ALLSETS: A simple algorithm for all-subsets regression

Richard B. Darlington
Cornell University

When P predictor variables are available to predict a dependent variable Y by regression, there are altogether 2P different sets of predictor variables that could be formed. That's because each predictor can be included or excluded independently of the others, and there are P such binary choices, making 2P combinations. That includes the "null" regression that contains no predictors, and the full regression containing all P predictors.

ALLSETS is a procedure that can scan all these regressions with surprising speed, computing R2 for each. I argue elsewhere that ALLSETS is useful in identifying collinear sets of variables in a regression.

ALLSETS uses a procedure called SWEEP which can be applied to a single variable in a correlation matrix -- that is, to a single row and matching column in the matrix. By SWEEPing any set of variables in the matrix, one can easily compute the R2 for predicting any unswept variable from the swept variables. For instance, if a matrix had 5 variables and you swept variables 1, 3, and 5, then the second diagonal entry in the swept matrix would be 1 - R2, where R2 is the squared multiple correlation predicting the second variable from variables 1, 3, and 5. The fourth diagonal entry would have a similar meaning for variable 4.

Each sweep changes every entry in the matrix. Sweeping is reversible -- that is, sweeping a variable twice returns the matrix to its original state. Thus to say that a variable "is" currently swept is to say that it has been swept an odd number of times, and to say it "is not" currently swept is to say it has been swept an even number of times.

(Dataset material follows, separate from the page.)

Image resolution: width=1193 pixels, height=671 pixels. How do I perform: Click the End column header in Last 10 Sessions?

ALLSETS works with the correlation matrix of P predictor variables plus Y, with Y placed last. By performing 2P - 1 sweeps in that matrix, ALLSETS computes all 2P - 1 nonnull values of R2 for predicting Y. (We don't need to calclulate R2 for the "null" regression with no predictors; we know it's 0.) Then performing one more sweep returns the correlation matrix to its original state, except for any accumulated rounding error.

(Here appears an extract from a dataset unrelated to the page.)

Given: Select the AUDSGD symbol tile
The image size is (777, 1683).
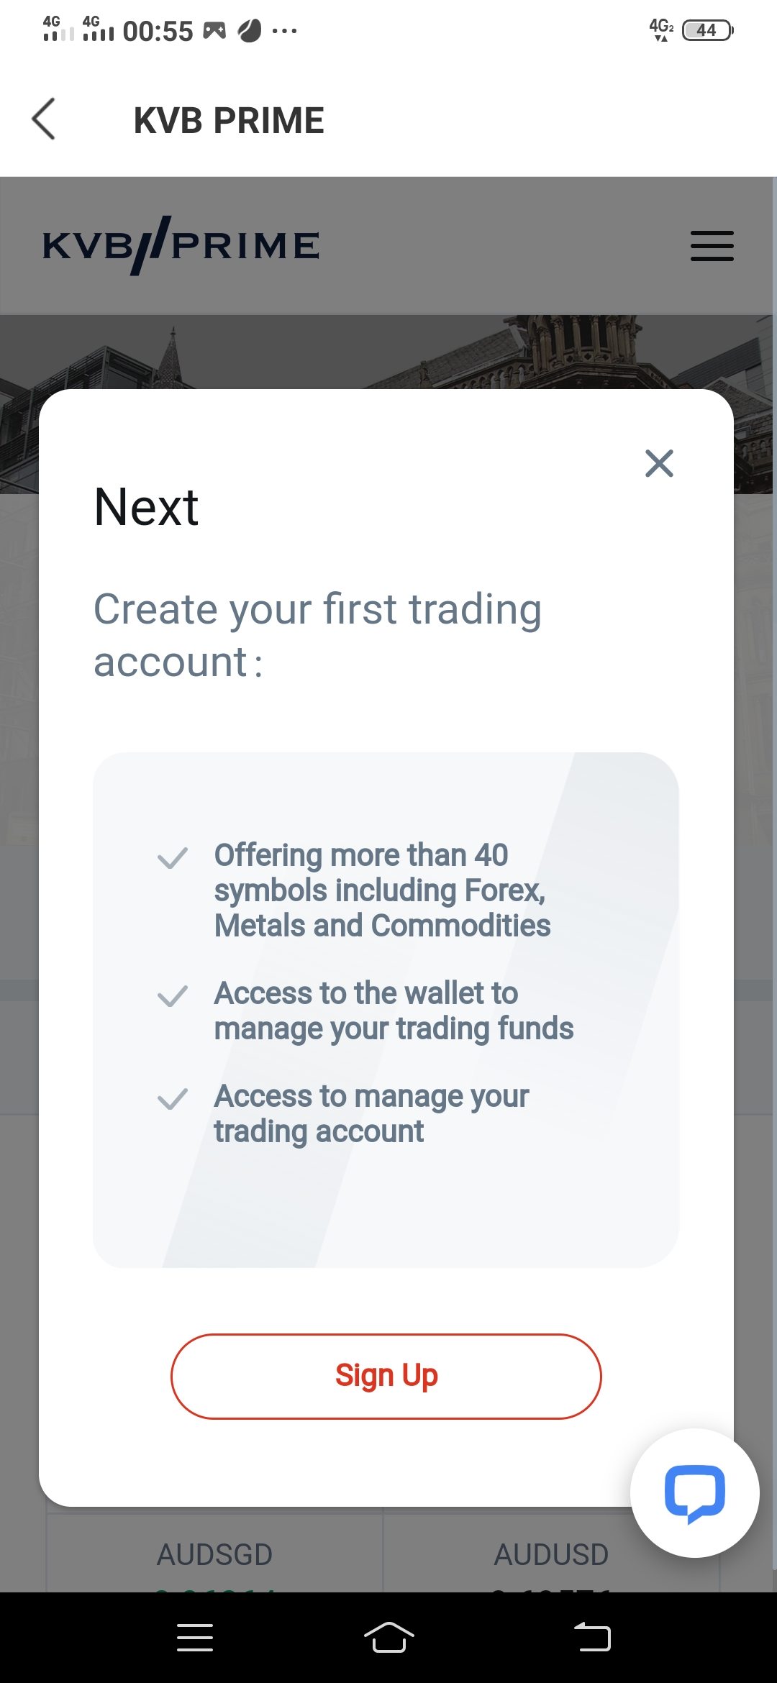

Because of that last point, the last sweep is recommended, since it allows the user to compare the final matrix with the original one, to see how much rounding error has accumulated. The less has accumulated, the more confidence we can have in the R2 values computed along the way. Rounding error is discussed in more detail below.

Let d(Y) denote the last diagonal entry in the matrix -- the diagonal entry for Y. Then after any number of sweeps, R2 for the set of swept variables is R2 = 1 - d(Y).

The necessary sequence of sweeps is easily described. For P = 4 it is

1 2 1 3 1 2 1 4 1 2 1 3 1 2 1 4

That is, sweep variable 1, then 2, then 1 again, etc.

To construct the list of sweeps for any value of P, proceed as follows:

  1. Start with a list of 2P values of 1.

  2. Add 1 to every second entry, then another 1 to every 4th entry, then another 1 to every 8th entry, etc.

  3. Stop after (P-1) such additions, or equivalently when the last entry in the list equals P.
When P = 3 the list is 1 2 1 3 1 2 1 3. Below we show how this list generates every possible set of predictors for P = 3. Recall that sweeping a variable previously swept is equivalent to not sweeping it at all. For instance, after sweeping variables 1 and 2, re-sweeping variable 1 leaves variable 2 as the only swept variable.

Variable    Variables
last        currently
swept       swept
1           1
2           1, 2
1           2
3           2, 3
1           1, 2, 3
2           1, 3
1           3
3           -

Handling rounding error

One way to minimize the accumulation of rounding error is to first measure the tolerance of each predictor variable. Tolerance is 1-RC2, where RC is the multiple correlation predicting that one predictor variable from all the others. The higher a variable's tolerance, the less rounding error will accumulate from sweeping it. Since variable 1 is swept the most times, variable 2 the next most times, etc., rounding error is minimized by reordering the variables, before any sweeps, in order of declining tolerance. Or equivalently, leave the variables in their original order, but reinterpret the list of variables to be swept as pertaining to a list of the variables in order of decreasing tolerance. That is, the first three entries "1 2 1" mean you should first sweep the variable with the highest tolerance, then the variable with the second-highest tolerance, then sweep again the variable with the highest tolerance.

As already mentioned, one way to check on the accumulation of rounding error is to compare the matrix after 2P sweeps with the original matrix, computing for instance the root mean square change in the entries. Another way is perhaps more satisfying. This way does take more computer time, though that is rarely a major problem, since the whole procedure is very fast. Starting with the final matrix (the matrix after all 2P sweeps), go through the whole process again, performing 2P more sweeps, and compare the values of R2 computed the second time around to the values computed the first time around. The difference between these two sets of values should presumably exceed the amount of rounding error in the first set of values, because more sweeps occurred between those two values than were used to calculate most of the original values.